11. COVENANTS RELATING TO RULE 144. The Company will file reports in
compliance with the Securities Exchange Act of 1934, as amended, and comply
with all rules and regulations of the Commission applicable to the use of
Rule 144.
12. GOVERNING LAW. This Warrant shall be governed by, and construed
and enforced in accordance with, the laws of the State of Delaware, without
regard to conflicts of laws principles.
13. MISCELLANEOUS
(a) This Warrant and any provision hereof may be changed, waived,
discharged, or terminated only by an instrument in writing signed
by the party (or any predecessor in interest thereof) against which
enforcement of the same is sought; provided, however that the terms
of the Warrants (other than the Purchase Price and the number of
shares issuable hereunder) may be amended with the consent of the
Holders of outstanding Warrants which would be exercisable to
purchase a majority of the Warrant Shares outstanding and issuable
upon the exercise of all then outstanding Warrant Shares.

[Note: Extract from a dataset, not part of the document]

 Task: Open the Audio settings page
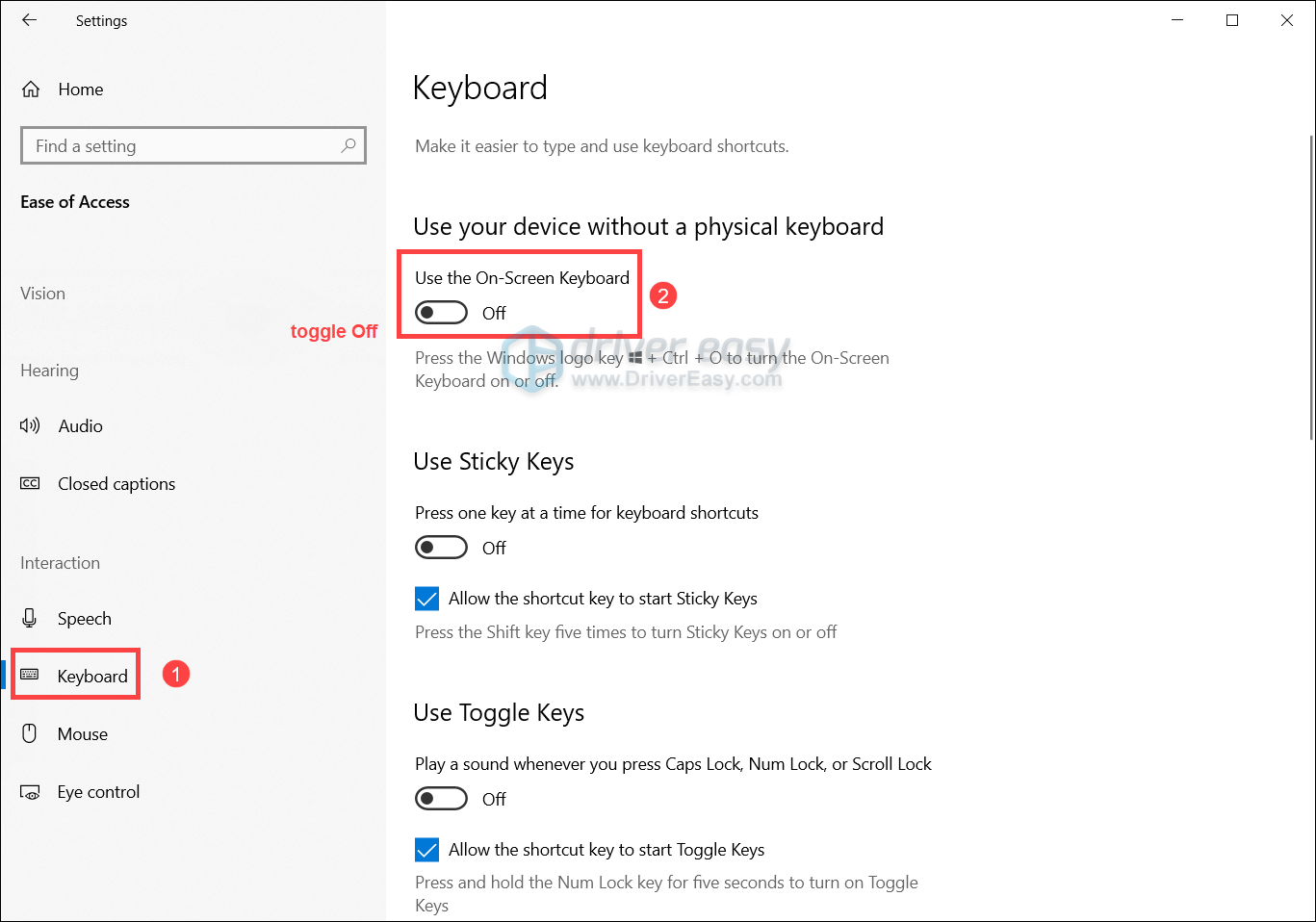point(80,425)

The
headings in this Warrant are for purposes of reference only and
shall not affect the meaning or construction of any of the
provisions hereof.
(b) All notices, requests, consents and other communications
hereunder shall be in writing, shall be sent by confirmed facsimile
or mailed by first-class registered or certified airmail, or
nationally recognized overnight express courier, postage prepaid,
and shall be deemed given when so sent in the case of facsimile
transmission, or when so received in the case of mail or courier,
and addressed as follows:
if to the Company, to:
Delphi Information Systems, Inc.
0000 Xxxxxxxxx Xxxx
Xxxxxxx Xxxxxxx, Xxxxxxxx 00000
13
Attention: Law Department
Phone: (000) 000-0000
Fax: (000) 000-0000
with a copy to the Chief Financial Officer of the
Company at the same address, and
if to the Warrantholder, to:
Hewlett-Packard Company
0000 Xxxxxxx Xxxxxx
Mail Stop 20 BQ
Xxxx Xxxx, Xxxxxxxxxx 00000
Attention: General Counsel
Phone: (000) 000-0000
Fax: (000) 000-0000
IN WITNESS WHEREOF, the Company has caused this Warrant to be signed by
a duly authorized officer and to be dated as of the 20th day of August, 1999.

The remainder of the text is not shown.